▸ Problem description
Please pull out the rows from the first one through the line containing "click(x=300, y=535)", including both, and reproduce them without any change.

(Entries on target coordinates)
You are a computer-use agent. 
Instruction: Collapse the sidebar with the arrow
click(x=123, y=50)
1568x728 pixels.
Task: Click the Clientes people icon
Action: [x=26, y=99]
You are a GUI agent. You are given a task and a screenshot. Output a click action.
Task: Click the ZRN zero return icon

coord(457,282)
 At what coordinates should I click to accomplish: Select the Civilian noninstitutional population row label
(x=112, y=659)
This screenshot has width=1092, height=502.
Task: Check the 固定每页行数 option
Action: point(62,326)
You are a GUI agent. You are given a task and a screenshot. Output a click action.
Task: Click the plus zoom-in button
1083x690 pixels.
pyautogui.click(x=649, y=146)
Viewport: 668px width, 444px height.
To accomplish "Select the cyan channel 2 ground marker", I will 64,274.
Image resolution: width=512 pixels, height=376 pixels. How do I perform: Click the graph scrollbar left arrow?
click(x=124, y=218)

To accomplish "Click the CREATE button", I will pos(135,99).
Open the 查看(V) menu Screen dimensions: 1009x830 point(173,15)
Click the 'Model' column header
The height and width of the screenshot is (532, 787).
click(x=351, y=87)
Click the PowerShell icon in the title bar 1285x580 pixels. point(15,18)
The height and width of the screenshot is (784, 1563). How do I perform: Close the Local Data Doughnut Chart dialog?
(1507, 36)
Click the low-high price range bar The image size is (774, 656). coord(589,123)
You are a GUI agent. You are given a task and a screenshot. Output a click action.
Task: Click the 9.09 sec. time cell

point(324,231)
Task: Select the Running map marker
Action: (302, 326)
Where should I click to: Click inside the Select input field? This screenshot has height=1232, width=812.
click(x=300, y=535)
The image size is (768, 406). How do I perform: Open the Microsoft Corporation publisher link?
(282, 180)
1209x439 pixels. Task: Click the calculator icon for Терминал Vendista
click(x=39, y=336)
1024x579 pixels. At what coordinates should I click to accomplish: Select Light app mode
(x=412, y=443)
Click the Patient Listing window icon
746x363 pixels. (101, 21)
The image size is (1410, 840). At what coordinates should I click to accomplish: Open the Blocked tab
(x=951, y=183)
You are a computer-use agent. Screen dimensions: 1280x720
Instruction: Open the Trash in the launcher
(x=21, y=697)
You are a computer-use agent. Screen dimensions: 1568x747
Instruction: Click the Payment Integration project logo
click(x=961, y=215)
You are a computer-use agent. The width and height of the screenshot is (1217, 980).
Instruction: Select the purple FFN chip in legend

▸ Expected answer
You are a computer-use agent. 
Instruction: Collapse the sidebar with the arrow
click(x=123, y=50)
1568x728 pixels.
Task: Click the Clientes people icon
Action: [x=26, y=99]
You are a GUI agent. You are given a task and a screenshot. Output a click action.
Task: Click the ZRN zero return icon

coord(457,282)
 At what coordinates should I click to accomplish: Select the Civilian noninstitutional population row label
(x=112, y=659)
This screenshot has width=1092, height=502.
Task: Check the 固定每页行数 option
Action: point(62,326)
You are a GUI agent. You are given a task and a screenshot. Output a click action.
Task: Click the plus zoom-in button
1083x690 pixels.
pyautogui.click(x=649, y=146)
Viewport: 668px width, 444px height.
To accomplish "Select the cyan channel 2 ground marker", I will 64,274.
Image resolution: width=512 pixels, height=376 pixels. How do I perform: Click the graph scrollbar left arrow?
click(x=124, y=218)

To accomplish "Click the CREATE button", I will pos(135,99).
Open the 查看(V) menu Screen dimensions: 1009x830 point(173,15)
Click the 'Model' column header
The height and width of the screenshot is (532, 787).
click(x=351, y=87)
Click the PowerShell icon in the title bar 1285x580 pixels. point(15,18)
The height and width of the screenshot is (784, 1563). How do I perform: Close the Local Data Doughnut Chart dialog?
(1507, 36)
Click the low-high price range bar The image size is (774, 656). coord(589,123)
You are a GUI agent. You are given a task and a screenshot. Output a click action.
Task: Click the 9.09 sec. time cell

point(324,231)
Task: Select the Running map marker
Action: (302, 326)
Where should I click to: Click inside the Select input field? This screenshot has height=1232, width=812.
click(x=300, y=535)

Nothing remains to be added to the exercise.